Input data →

•••

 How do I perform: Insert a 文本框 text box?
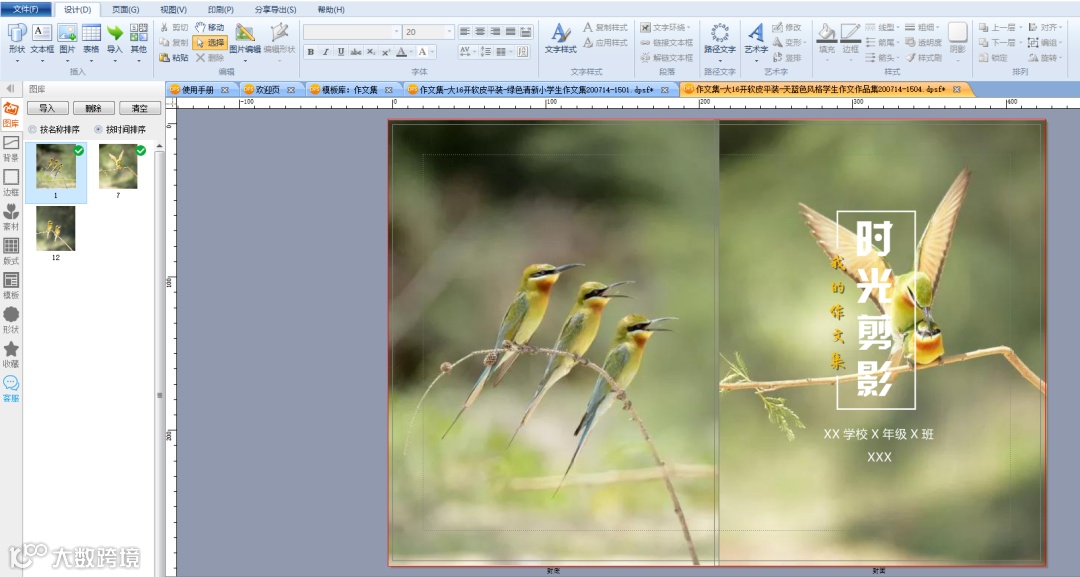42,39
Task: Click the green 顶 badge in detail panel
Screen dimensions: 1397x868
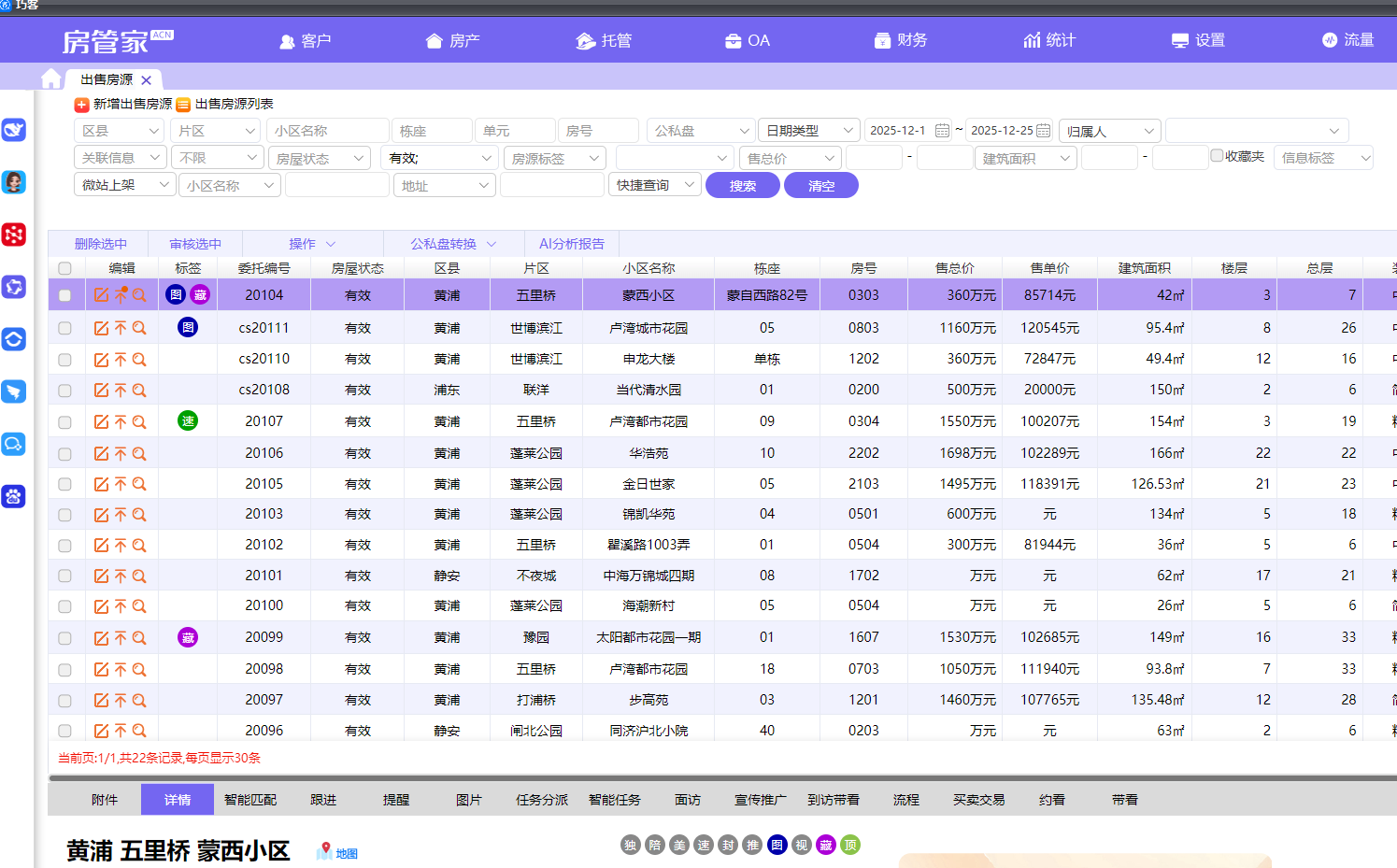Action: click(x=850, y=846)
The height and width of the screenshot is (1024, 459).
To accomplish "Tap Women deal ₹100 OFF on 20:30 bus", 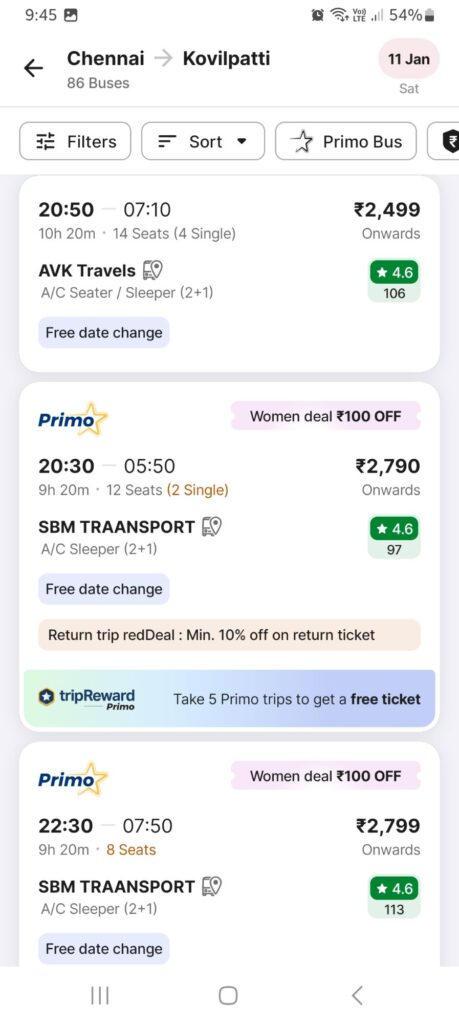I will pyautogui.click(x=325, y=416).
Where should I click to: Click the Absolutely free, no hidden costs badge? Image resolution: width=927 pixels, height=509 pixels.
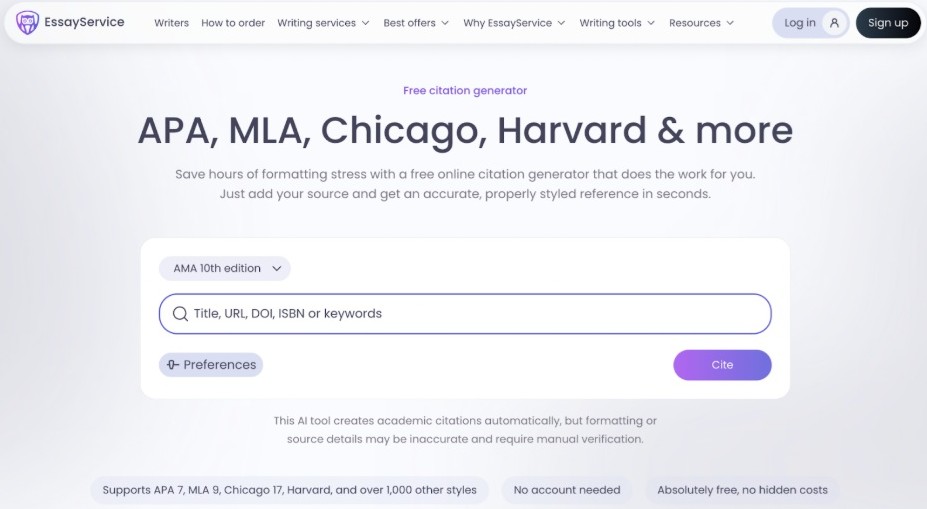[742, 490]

•••

Problem to solve →
Begin with the line containing "Where should I" and end with the last line of the material above; return exactly those lines, both ends included, and omit all pictures.

Task solution →
Where should I click to: Click the Absolutely free, no hidden costs badge? Image resolution: width=927 pixels, height=509 pixels.
[742, 490]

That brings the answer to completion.